My wife required surgery, last year, for a potentially life threatning illness. Our Health plan did not have a Surgeon available, in the network and our in network doctor brought a Surgeon in to the case.

The Insurance company has refused to pay this claim because it was not authorized before the surgery. Our PCP and the Specialist have both written letters stating that they could not find an in network surgeon and the surgery could not wait until the Insurance company got their act together, so they went forward as they saw fit.

This company's own "Customers Rights and Responsibilities" claims that we "Have the right to be provided access to Health Care, Physicians and Providers". My contention is that we did not seek this out of network provider and they failed to provide one, therefore they are responsible for payment.
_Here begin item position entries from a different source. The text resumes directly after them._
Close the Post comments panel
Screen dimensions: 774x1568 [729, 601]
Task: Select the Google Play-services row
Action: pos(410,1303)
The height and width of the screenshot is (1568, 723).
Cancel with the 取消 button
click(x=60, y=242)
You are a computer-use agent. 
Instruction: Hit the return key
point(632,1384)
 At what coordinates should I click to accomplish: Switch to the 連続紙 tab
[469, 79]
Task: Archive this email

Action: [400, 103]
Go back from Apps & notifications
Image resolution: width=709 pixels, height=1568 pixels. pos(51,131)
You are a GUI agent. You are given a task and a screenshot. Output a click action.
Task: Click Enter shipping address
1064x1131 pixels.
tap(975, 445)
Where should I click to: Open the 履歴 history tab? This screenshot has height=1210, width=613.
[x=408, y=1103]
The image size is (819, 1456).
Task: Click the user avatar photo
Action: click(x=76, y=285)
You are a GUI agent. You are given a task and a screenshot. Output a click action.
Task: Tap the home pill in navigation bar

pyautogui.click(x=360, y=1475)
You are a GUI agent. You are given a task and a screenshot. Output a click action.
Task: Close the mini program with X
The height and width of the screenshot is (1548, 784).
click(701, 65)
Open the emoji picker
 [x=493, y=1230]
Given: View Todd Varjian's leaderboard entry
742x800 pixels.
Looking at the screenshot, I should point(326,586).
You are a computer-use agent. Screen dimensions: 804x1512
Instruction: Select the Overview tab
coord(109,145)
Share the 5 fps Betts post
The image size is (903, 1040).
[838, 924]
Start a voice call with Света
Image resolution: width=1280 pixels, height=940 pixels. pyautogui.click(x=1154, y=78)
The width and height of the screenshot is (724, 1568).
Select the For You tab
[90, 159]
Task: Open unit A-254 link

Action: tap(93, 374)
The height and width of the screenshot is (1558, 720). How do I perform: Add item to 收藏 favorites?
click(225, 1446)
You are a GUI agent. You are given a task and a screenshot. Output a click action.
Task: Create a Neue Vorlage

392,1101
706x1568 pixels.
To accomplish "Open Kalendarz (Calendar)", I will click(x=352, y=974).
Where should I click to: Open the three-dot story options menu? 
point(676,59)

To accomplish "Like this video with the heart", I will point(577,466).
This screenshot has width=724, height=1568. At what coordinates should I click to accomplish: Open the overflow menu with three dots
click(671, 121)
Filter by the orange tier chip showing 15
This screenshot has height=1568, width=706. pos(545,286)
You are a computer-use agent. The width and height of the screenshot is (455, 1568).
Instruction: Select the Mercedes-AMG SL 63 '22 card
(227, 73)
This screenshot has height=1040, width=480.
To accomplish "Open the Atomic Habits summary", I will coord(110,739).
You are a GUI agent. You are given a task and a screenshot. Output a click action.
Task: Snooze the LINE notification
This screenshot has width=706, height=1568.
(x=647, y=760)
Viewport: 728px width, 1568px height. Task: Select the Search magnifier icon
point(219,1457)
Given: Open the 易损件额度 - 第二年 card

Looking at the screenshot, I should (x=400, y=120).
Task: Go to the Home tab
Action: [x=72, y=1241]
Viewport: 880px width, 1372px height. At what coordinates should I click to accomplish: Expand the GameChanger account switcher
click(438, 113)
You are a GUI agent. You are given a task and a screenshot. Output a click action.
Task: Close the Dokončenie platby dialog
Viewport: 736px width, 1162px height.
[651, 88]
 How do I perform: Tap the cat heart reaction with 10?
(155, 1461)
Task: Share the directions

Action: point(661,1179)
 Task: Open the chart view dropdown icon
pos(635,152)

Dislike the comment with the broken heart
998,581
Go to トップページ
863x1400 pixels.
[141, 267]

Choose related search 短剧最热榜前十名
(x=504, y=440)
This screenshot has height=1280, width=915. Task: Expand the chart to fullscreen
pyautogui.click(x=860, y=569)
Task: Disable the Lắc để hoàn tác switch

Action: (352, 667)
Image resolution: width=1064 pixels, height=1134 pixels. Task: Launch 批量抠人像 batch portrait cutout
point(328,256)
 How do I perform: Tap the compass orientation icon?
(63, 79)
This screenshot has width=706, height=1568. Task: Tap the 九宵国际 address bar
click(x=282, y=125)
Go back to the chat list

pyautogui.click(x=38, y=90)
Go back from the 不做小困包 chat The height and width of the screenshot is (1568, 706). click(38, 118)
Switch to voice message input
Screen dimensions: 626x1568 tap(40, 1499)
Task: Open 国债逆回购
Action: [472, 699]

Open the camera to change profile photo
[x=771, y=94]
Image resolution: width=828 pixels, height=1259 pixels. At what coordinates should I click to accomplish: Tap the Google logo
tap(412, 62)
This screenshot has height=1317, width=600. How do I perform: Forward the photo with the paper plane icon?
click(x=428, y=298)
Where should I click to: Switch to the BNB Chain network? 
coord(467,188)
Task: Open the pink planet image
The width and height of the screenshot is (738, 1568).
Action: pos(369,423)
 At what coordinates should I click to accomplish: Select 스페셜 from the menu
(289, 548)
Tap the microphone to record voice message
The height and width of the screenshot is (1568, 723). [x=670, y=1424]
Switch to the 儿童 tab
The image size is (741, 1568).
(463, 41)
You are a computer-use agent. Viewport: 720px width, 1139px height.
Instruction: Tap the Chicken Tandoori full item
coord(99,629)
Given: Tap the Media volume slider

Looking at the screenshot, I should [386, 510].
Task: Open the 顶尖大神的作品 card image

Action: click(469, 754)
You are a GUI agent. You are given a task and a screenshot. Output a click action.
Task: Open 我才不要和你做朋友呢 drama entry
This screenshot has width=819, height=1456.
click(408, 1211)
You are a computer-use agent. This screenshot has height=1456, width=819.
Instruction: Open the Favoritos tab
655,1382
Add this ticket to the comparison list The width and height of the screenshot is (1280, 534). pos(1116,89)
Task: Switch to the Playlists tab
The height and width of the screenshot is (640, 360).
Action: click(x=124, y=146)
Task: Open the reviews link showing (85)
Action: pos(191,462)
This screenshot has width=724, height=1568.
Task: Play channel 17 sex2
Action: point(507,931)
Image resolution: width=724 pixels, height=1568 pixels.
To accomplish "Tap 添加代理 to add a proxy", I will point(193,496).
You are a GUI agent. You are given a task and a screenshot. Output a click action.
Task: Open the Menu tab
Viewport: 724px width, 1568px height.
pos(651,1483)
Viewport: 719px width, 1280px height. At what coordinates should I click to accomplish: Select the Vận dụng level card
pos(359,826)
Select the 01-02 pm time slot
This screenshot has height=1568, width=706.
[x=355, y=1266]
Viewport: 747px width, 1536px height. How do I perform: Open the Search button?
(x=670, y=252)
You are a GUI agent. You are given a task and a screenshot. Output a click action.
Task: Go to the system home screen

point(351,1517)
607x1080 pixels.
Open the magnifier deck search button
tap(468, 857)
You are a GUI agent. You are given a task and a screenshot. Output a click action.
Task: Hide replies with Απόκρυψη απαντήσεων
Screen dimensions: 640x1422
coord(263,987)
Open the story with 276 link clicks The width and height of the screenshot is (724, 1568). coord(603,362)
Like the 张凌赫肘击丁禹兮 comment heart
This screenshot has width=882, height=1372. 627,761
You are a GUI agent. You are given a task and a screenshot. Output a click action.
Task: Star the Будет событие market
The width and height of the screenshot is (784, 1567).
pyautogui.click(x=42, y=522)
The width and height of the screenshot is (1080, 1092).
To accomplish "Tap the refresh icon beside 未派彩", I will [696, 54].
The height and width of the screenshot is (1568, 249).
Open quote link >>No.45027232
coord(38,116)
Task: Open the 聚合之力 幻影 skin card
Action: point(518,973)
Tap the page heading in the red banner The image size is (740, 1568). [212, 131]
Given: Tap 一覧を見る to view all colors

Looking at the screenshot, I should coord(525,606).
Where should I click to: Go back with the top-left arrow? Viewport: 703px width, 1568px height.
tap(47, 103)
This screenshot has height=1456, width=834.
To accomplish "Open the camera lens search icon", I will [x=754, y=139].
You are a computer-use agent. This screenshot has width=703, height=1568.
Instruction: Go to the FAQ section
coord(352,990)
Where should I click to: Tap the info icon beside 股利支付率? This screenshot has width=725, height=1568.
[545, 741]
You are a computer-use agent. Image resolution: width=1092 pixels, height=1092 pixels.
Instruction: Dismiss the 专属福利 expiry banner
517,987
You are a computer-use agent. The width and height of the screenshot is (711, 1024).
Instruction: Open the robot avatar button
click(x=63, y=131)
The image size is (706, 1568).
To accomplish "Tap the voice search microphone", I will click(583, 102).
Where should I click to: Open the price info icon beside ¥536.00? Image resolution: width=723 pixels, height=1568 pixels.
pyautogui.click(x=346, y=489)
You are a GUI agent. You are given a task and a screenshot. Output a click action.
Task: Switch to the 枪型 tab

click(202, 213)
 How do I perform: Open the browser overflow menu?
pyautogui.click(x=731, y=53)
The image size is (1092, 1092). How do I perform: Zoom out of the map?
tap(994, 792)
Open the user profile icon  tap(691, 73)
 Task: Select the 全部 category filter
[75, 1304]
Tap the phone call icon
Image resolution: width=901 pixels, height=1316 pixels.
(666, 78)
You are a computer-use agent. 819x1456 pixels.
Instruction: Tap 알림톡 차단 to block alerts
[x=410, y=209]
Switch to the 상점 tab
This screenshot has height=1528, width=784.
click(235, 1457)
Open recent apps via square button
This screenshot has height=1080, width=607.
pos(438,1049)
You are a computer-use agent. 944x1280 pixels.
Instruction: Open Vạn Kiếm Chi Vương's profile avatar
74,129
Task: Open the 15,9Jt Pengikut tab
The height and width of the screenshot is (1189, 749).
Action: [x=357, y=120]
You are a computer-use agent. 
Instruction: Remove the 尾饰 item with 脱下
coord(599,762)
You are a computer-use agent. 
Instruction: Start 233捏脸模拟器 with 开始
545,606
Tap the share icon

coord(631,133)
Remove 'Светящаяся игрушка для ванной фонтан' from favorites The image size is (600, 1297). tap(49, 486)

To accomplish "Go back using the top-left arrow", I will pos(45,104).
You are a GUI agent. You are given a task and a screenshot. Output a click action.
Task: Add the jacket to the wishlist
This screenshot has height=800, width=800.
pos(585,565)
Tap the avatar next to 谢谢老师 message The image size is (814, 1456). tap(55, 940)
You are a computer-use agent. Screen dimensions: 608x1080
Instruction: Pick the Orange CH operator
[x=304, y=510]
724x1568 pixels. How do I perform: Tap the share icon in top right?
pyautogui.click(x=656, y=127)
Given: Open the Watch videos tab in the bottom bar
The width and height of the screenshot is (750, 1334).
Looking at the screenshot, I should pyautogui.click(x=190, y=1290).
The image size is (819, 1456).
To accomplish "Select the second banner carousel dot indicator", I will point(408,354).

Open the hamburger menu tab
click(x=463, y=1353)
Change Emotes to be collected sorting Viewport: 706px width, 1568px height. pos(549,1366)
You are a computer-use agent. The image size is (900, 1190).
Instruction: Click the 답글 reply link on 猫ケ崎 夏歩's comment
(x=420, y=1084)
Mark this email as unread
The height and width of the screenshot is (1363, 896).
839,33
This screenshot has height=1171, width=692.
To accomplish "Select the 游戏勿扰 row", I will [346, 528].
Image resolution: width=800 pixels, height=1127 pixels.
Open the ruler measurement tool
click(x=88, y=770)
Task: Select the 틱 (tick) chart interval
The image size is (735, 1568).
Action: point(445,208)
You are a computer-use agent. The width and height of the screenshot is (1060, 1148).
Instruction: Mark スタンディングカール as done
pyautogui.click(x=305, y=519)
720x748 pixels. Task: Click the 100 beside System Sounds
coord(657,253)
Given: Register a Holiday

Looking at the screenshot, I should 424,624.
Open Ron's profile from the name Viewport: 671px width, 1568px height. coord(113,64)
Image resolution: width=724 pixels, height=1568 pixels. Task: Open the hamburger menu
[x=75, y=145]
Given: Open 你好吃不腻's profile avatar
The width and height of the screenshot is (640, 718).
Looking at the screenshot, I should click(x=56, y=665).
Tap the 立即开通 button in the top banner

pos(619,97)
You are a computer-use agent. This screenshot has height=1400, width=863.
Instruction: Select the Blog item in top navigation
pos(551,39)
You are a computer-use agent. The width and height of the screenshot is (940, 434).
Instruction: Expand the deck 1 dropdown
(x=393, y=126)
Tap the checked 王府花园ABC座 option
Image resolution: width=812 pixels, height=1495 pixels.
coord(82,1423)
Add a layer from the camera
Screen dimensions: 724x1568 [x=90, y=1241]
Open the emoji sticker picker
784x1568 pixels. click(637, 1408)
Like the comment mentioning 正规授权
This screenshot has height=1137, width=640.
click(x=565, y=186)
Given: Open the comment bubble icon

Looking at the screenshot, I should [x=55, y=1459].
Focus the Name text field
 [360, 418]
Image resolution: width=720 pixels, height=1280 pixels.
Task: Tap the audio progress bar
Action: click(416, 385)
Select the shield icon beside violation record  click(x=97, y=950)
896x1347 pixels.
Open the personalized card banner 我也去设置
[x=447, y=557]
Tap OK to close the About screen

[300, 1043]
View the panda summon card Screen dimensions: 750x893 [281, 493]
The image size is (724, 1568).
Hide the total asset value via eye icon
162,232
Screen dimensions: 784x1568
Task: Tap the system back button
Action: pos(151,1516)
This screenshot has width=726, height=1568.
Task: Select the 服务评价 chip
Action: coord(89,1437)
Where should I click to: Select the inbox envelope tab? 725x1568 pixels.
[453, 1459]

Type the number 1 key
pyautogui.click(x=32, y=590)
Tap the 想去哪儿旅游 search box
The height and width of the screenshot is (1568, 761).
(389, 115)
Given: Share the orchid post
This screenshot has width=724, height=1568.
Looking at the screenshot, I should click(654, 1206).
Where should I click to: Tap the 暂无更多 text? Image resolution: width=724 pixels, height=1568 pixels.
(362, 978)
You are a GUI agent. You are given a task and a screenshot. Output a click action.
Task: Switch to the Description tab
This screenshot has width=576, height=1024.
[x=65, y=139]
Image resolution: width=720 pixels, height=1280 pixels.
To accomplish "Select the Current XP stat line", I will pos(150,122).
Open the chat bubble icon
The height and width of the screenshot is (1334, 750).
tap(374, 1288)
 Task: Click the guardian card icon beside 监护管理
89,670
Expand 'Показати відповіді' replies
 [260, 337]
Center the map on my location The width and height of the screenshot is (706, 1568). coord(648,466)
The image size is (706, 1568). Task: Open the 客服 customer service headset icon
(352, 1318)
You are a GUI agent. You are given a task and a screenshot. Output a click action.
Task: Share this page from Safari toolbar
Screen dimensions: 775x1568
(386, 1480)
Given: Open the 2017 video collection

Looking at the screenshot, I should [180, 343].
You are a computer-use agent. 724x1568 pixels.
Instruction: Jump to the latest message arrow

I know it's probably difficult to say without all of the details of the Case, but, based on the info provided, do I have grounds to sue them under Breach of Contract or possibly Fraud, after I have exhausted all of my Appeals? I mention Fraud because I am supposed to be able to use out of network physicians and they are supposed to pay 70%, but they are backing out on that, as well.

Thank you,
Teck5a
 


cbg

I'm a Northern Girl
In many plans, it is necessary to have approval beforehand before using an out of network provider. Is this the case with yours? If so, you can ask them to make an exception based on the life-threatening situation, but you have no basis to sue them. If that is indeed the case, they did not breach the contract; you (or perhaps I should say your doctors) are the ones who acted outside of the contract guidelines. (Please note that I am not saying you did wrong; I understand that your wife was in a life-threatening situation; I am saying only that IF the plan requires authorization before using out of network providers, then under the contract they are not required to pay for the services of out of network providers for which there is no authorization and to refuse to do so would not be a breach of contract.)
 

lkc15507

Member
Lots of info in this post. I'm simply going to make some observations. A denial based on a lack of pre-authorization would need to be pretty specifically stated in your plan document--whether in or out of network. Most plans I am familiar with request preauthorization for certain services and network determinations--yet the ultimate determining factor is based on medical necessity. Not that what you have described isn't possible, it is, yet I would want to investigate. (I am more familiar with plans imposing benefit penalties rather than out-right denial of claims.)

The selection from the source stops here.